**GIVEN PROBLEM 1**.
In the listing, retype the part that opens with the line containing "the number 7577?" and closes with the listing's last line, keeping both of those lines.

**TEXT BLOCK**.
_ _ _ _ _

When I woke in the morning I was completely refreshed. Even the great bulk of Arunachala seemed more friendly, and my delight knew no bounds when I emerged from the room and walked over to the Ashram, for here was something which might well have been the Ashram of one of the ancient sages. A pleasant stone temple in the middle of a shady compound was surrounded by thatched huts, and nowhere was the hand of modern civilisation to be seen. The trees waved, the birds sung and even old Arunachala seemed to smile in the morning sun.
Turnbull was led to the rear of the Ashram where three huts stood, each consisting of a single room. He continues:
One of these was to be mine while I stayed at the Ashram, and going inside I found a simple square room with a wooden bed standing on a tiled floor. Nearby was the dining room with kitchens attached. Orthodoxy again intervened; a partition down the centre of the dining hall divided Brahmins from non-Brahmins. I was taking coffee from a brass bowl when a message came that the Maharshi was in the main hall and would see me.
As I left the dining room and crossed the gravel yard towards the temple, knowing that the Maharshi spoke some English, I framed to myself the way in which I would greet the sage, and the questions I would ask. I was led through an immense stone doorway to the hall, and then left there alone. To one side a small area was railed off, and in this was a large stone couch with a bed in front on which lay the Maharshi. A brazier burned on a stand beside him, and from this a stream of incense smoke trailed up to the ceiling. Two attendants gently massaged the limbs of the old [sage], who still continued to look away from me.
I was about to take a step forward, when the Maharshi turned his head and looked at me with an expression which I have never seen before nor expect to see again. There can be no comparing of the degree of greatness of these spiritual giants, but the quality in all of them seemed different. Anandamayi, Sivananda, Krishnamurthy, Aurobindo, and now Maharshi.

_ _ _ _ _

**DATA FOR THIS TASK**.
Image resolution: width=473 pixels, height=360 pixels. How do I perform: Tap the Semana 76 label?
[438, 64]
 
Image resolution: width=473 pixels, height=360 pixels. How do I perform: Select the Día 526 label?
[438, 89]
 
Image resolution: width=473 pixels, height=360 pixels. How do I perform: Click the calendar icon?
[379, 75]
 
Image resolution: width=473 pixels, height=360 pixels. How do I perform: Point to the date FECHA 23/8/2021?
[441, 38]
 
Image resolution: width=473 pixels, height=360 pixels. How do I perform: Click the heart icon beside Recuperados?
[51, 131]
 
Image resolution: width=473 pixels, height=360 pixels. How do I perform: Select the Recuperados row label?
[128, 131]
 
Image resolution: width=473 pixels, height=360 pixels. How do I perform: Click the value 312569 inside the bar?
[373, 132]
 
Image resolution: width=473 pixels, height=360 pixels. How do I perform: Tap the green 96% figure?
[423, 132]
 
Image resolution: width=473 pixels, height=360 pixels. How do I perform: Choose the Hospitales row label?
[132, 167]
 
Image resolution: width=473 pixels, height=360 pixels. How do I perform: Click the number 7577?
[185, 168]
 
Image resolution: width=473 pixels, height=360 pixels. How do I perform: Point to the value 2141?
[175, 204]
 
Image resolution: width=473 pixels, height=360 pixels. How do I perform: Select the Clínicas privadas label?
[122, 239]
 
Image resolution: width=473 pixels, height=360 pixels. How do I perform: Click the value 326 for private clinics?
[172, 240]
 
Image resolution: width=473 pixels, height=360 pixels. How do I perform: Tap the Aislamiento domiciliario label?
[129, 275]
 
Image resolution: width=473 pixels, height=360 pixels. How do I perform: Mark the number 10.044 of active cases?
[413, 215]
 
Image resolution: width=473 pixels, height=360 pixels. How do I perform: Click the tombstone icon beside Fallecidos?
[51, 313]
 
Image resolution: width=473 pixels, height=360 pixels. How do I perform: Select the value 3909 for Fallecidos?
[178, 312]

_ _ _ _ _

**GIVEN PROBLEM 2**.
According to the Ashram passage, what was in the simple square room assigned to Turnbull?

**PROBLEM SOLUTION 1**.
Image resolution: width=473 pixels, height=360 pixels. How do I perform: Click the number 7577?
[185, 168]
 
Image resolution: width=473 pixels, height=360 pixels. How do I perform: Point to the value 2141?
[175, 204]
 
Image resolution: width=473 pixels, height=360 pixels. How do I perform: Select the Clínicas privadas label?
[122, 239]
 
Image resolution: width=473 pixels, height=360 pixels. How do I perform: Click the value 326 for private clinics?
[172, 240]
 
Image resolution: width=473 pixels, height=360 pixels. How do I perform: Tap the Aislamiento domiciliario label?
[129, 275]
 
Image resolution: width=473 pixels, height=360 pixels. How do I perform: Mark the number 10.044 of active cases?
[413, 215]
 
Image resolution: width=473 pixels, height=360 pixels. How do I perform: Click the tombstone icon beside Fallecidos?
[51, 313]
 
Image resolution: width=473 pixels, height=360 pixels. How do I perform: Select the value 3909 for Fallecidos?
[178, 312]

**PROBLEM SOLUTION 2**.
A wooden bed standing on a tiled floor.